Statistical Analyses
Single comparisons between 2 experimental groups were done using a Mann-Whitney U (Wilcoxon rank-sum) nonparametric test. To identify significant differences between multiple groups, statistical analyses were done using a nonparametric 1-way analysis of variance on ranks Kruskal-Wallis test. For all statistical analyses, P < 0.05 was considered significant.
Results
Induction of STAT5B by Growth Hormone Precedes That of STAR in MA-10 Leydig Cells
Stimulation of Leydig cells with GH has been shown to increase Star mRNA levels (15) and to induce phosphorylation of STAT5B (22). Whether STAT5B is involved in the regulation of Star gene expression remains to be demonstrated. To address this question, we first tested whether STAT5B is expressed in the MA-10 Leydig cell line and whether this cell line is responsive to GH stimulation. As shown in Figure 1A, a band corresponding to STAT5B is detected in control MA-10 Leydig cells (CTL), and this band is markedly increased in cells overexpressing a constitutively active form of STAT5B (STAT5B CA). This demonstrates that STAT5B is expressed in MA-10 Leydig cells and that the anti-STAT5B antiserum recognizes the STAT5B protein. Immunohistochemistry on adult mouse testis sections was performed and confirmed the presence of STAT5B in Leydig cells (Fig. 1B). We next determined the kinetics of STAT5B and STAR protein upregulation in MA-10 Leydig cells in response to GH. MA-10 Leydig cells were treated with GH for different durations (0-120 minutes), and protein extracts were prepared and used to assess STAT5B and STAR protein levels. As shown in Figure 1C, within 15 minutes of GH treatment STAT5B nuclear levels were increased concomitant with a reduction in cytoplasmic levels, which consistent with the fact that activated STAT5B translocates to the nucleus as reported previously (22). Treatment with GH increased STAR protein levels but at a later time point (30-60 minutes). These data indicate that MA-10 Leydig cells respond to GH and that GH-dependent induction of STAT5B precedes that of STAR.
Figure 1.
STAT5B induction in response to human growth hormone (hGH) precedes that of STAR in MA-10 Leydig cells. (A) MA-10 Leydig cells were transfected with an empty expression vector (CTL) or an expression vector for a constitutively active STAT5B (STAT5B CA) and nuclear extracts were prepared for immunodetection of STAT5B. LAMIN B1 (LMNB1) was used as a loading control. This experiment was repeated at least 5 times and produced similar results. A representative image is shown. (B) STAT5B is present in interstitial Leydig cells of the mouse testis. Immunohistochemistry was performed on P32 mouse testis section using an anti-STAT5B antiserum. Brownish staining is observed in interstitial Leydig cells (arrows). (C) MA-10 Leydig cells were treated with hGH for different durations as indicated after which nuclear and cytoplasmic extracts were prepared for immunodetection of STAT5B and STAR. LAMIN B1 (LMNB1) αTUBULIN, and GAPDH were used as loading control.

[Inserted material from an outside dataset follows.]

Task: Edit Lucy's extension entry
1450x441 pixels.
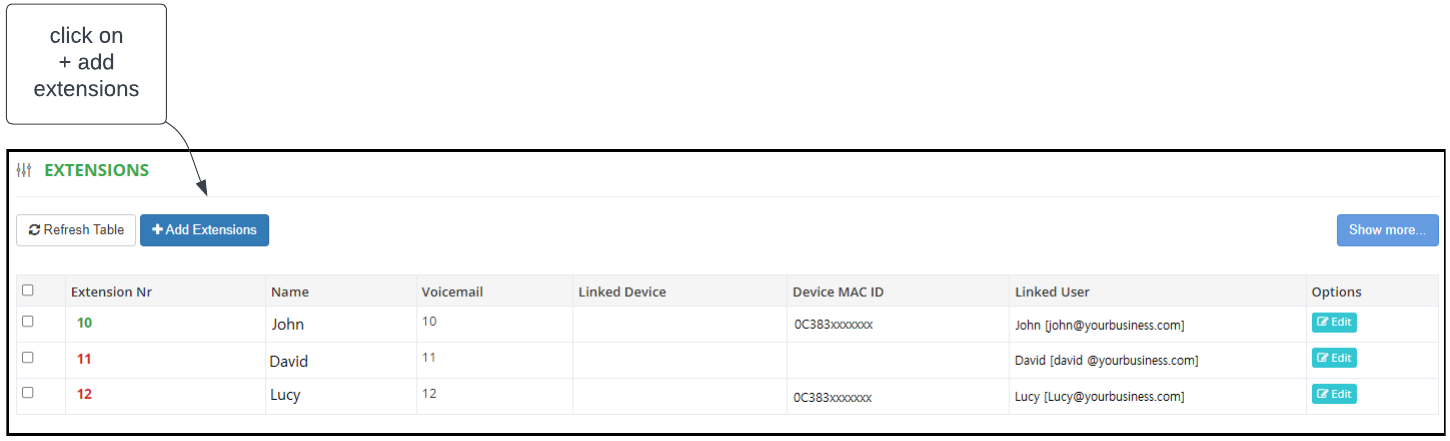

Next, STAT5B CA (constitutively active form of STAT5B) was overexpressed in MA-10 Leydig cells and Star mRNA levels were quantified by qPCR. As shown in Figure 2A, endogenous Star mRNA levels were increased by 2-fold in STAT5B CA–transfected cells. This is similar to the increase in Star mRNA levels observed following a stimulation with GH, whereas Stat5b mRNA levels remained unchanged (Fig. 2B). Taken together, these data are consistent with a role for STAT5B in the regulation of Star gene expression in Leydig cells.
Figure 2.
Human growth hormone (hGH) and STAT5B increase endogenous Star mRNA levels. MA-10 Leydig cells were transfected with an empty expression vector (CTL) or an expression vector coding for a constitutively active form of STAT5B (STAT5B CA) (A) or treated with hGH for different durations as indicated (B). Total RNA were prepared and Star (grey line) and Stat5b (black line) messenger RNA levels were quantified by quantitative polymerase chain reaction. Data were corrected with the Rpl19 housekeeping gene. The number of experiments is indicated. An asterisk indicates a statistically significant difference (P < 0.05) from the control (time 0).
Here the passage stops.